RE: Using OPTIMIZER_CAPTURE_SQL_PLAN_BASELINES=TRUE in Production

From: Tefft, Michael J <Michael.J.Tefft_at_snapon.com>
Date: Mon, 8 Oct 2012 10:32:42 -0500
Message-ID: <8C0087E93F6A9A459051869F5D574891F3A3E3_at_LISL-XBCK-C1-V2.snaponglobal.com>



With SQL Plan Baselines, I advise caution on setting optimizer_capture_sql_plan_baselines=TRUE. It works, but there can be subtle
consequences.

Here is what I wrote on this topic, in an IOUG article I wrote 2 years ago:

optimizer_capture_sql_plan_baselines

This parameter causes new plans generated by the optimizer to be added to the
baselines, either as accepted plans (for new SQL) or as non-accepted plans (for
new plans for existing SQL). The default setting for this parameter is FALSE. The decision to set this parameter to TRUE may have a more subtle impact. The
first plan captured for each SQL statement will be created as an accepted
baseline plan, while those that follow will be created as non-accepted. If the
non-accepted plans have no opportunity to be evaluated, then the plan selection
is not even "whatever seemed good at the time" (as it would have been without
baselines being used) but is limited to "whatever seemed good the first time".
This can be a particular problem when implementing new application functions
with new SQL and new, growing tables: plans that perform well the first day,
when new tables are practically empty, can rapidly lead to degraded performance.  

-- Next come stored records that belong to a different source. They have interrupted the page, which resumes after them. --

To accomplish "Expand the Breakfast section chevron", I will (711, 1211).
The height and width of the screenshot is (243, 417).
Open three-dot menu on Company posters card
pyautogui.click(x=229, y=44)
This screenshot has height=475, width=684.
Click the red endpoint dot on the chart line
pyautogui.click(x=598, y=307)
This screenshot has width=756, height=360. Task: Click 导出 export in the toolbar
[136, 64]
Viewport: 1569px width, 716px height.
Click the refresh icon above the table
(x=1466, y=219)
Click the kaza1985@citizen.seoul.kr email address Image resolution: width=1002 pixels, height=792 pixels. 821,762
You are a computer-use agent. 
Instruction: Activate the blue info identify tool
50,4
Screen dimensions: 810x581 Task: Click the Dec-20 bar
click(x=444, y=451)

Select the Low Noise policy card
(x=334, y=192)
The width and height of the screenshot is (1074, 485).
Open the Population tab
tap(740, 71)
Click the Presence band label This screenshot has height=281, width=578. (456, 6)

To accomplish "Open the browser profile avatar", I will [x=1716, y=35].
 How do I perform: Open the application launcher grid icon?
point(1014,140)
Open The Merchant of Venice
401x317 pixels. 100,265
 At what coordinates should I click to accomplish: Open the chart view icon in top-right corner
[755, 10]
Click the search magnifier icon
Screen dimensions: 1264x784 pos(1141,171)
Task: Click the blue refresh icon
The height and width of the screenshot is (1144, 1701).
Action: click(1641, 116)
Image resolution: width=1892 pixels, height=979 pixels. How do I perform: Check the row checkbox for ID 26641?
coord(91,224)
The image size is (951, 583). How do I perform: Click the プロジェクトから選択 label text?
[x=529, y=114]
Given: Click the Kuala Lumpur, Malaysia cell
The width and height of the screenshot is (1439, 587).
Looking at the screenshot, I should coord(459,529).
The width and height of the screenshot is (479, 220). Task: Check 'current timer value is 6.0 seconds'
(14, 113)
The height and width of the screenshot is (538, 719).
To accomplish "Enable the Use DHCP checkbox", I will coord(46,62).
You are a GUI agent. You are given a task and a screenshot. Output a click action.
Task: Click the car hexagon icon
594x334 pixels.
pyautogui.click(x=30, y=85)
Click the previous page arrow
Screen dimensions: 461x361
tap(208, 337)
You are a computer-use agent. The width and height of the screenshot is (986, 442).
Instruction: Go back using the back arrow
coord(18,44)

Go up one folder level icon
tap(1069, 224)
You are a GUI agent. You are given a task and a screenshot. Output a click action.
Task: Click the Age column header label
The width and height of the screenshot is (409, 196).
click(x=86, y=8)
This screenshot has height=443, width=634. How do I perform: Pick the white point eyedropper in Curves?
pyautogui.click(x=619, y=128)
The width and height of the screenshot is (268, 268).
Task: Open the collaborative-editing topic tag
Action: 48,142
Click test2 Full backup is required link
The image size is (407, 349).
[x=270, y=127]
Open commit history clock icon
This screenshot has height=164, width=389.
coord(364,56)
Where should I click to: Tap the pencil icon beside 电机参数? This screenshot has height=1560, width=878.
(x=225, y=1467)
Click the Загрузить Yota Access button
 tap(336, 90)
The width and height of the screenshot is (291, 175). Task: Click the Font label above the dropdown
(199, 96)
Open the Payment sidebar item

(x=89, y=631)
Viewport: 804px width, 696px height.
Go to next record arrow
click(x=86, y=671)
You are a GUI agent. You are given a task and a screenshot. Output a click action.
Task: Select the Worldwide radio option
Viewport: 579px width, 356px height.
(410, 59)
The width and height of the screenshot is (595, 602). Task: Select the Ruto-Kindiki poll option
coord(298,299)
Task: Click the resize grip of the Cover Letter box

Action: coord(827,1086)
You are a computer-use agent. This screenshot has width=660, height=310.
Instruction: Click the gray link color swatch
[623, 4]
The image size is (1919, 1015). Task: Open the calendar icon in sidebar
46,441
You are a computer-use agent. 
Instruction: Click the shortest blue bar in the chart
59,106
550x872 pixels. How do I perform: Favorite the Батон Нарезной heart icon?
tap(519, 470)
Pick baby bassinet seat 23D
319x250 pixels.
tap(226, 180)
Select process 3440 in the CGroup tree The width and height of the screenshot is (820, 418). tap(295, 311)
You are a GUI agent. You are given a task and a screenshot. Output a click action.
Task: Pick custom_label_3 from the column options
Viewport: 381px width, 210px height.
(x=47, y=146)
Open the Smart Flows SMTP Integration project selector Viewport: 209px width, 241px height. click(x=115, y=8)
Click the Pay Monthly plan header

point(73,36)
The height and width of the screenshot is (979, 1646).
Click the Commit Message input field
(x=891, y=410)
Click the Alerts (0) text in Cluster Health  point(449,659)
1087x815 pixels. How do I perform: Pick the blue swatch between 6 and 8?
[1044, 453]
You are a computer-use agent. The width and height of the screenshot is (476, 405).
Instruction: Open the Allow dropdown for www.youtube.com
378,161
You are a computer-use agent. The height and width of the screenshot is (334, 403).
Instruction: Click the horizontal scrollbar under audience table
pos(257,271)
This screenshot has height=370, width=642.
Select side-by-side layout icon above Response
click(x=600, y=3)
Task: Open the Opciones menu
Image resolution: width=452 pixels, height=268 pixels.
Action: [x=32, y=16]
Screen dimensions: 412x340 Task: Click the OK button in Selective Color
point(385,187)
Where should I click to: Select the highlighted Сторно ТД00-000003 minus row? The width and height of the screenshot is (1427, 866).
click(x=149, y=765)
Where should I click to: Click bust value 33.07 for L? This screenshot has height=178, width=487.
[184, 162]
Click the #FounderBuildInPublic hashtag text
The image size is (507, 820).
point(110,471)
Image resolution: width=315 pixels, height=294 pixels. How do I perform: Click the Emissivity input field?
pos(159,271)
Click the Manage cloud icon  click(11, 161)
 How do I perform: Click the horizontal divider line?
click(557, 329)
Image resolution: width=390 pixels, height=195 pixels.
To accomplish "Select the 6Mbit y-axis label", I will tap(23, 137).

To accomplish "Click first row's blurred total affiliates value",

If the decision is made to both use and capture baselines, then an EVOLVE
process should be in place. This will allow new plans to become accepted plans
if appropriate, and ensure that a satisfactory set of plans are available.

Since this parameter will cause creation of baseline plans, the advice of
application vendors should be sought and carefully considered.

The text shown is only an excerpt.